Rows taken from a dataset
········
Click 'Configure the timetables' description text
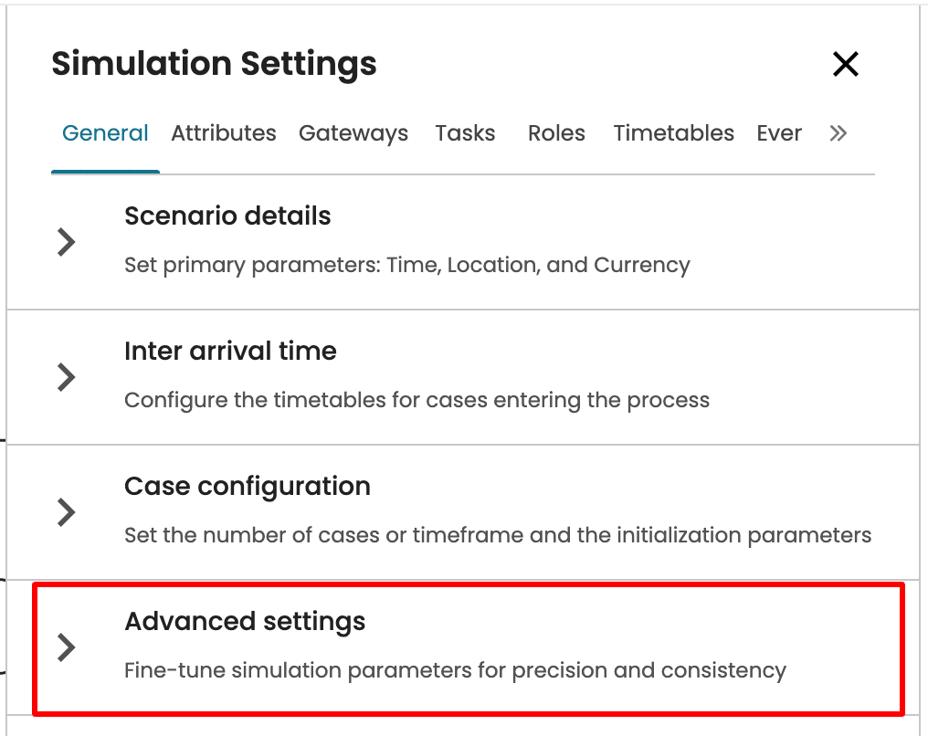417,400
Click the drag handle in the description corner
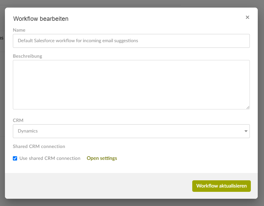The width and height of the screenshot is (264, 206). pos(248,107)
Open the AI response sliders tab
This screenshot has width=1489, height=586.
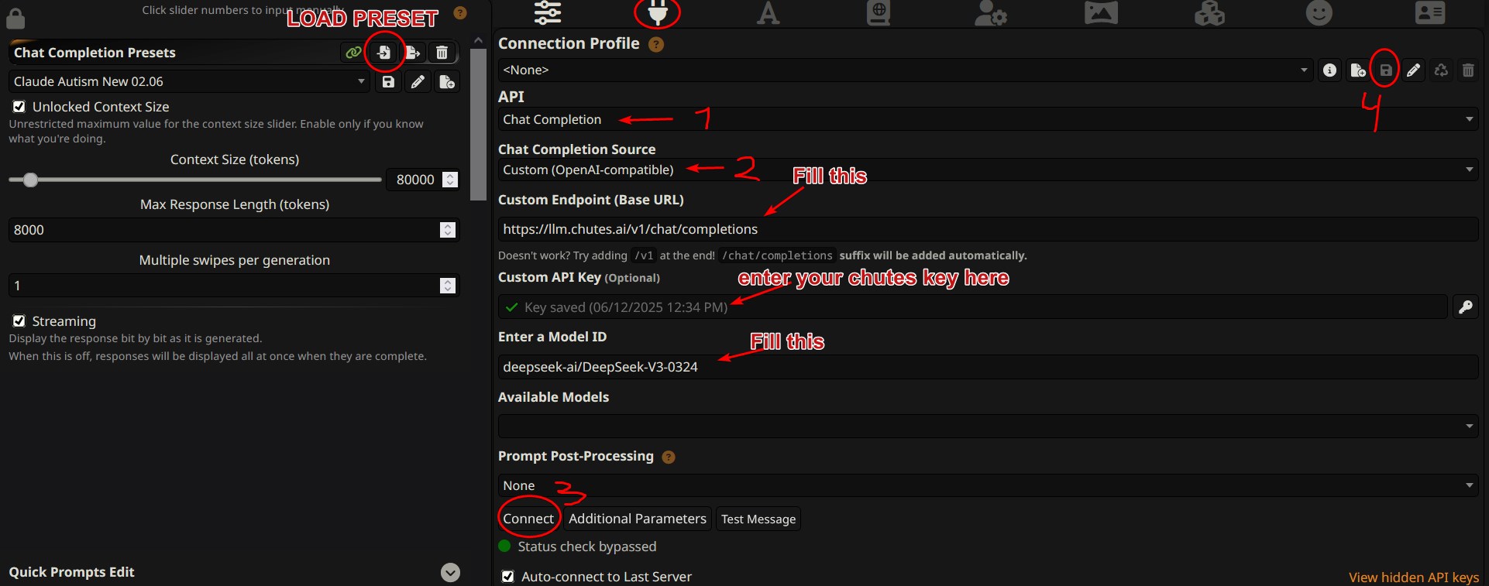tap(548, 12)
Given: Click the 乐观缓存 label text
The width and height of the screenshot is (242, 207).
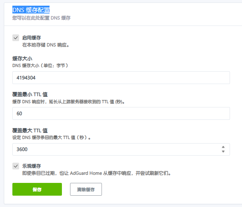Looking at the screenshot, I should click(x=31, y=166).

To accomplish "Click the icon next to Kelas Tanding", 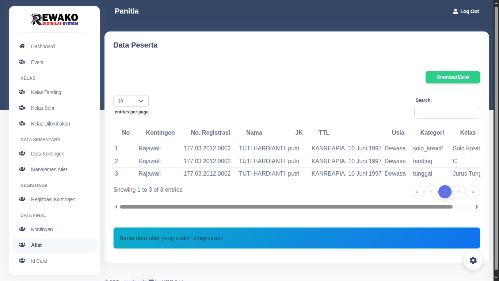I will click(x=22, y=92).
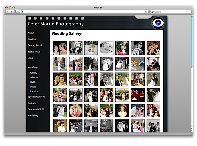Go to the Testimonials page
The image size is (197, 146).
[x=34, y=52]
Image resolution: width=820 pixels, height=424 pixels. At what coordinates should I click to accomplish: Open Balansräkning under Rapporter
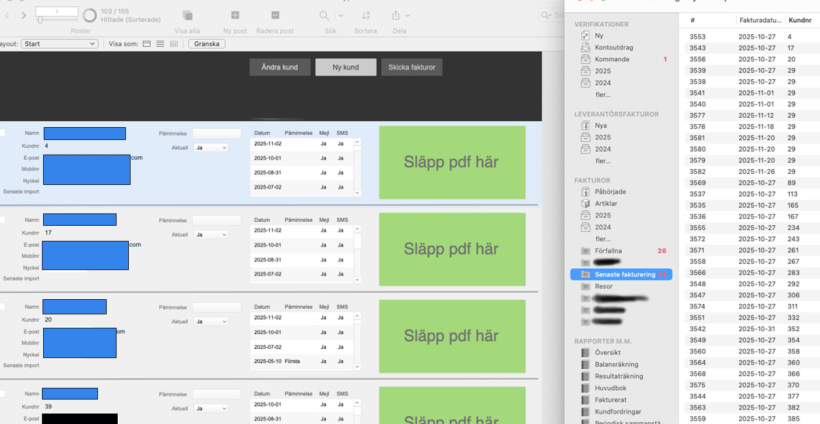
········
**Directions**
Pull out every line of the items above that contains the string "text", copying each one in full.

**Task answer**
Click 'Configure the timetables' description text
Given: Click the 乐观缓存 label text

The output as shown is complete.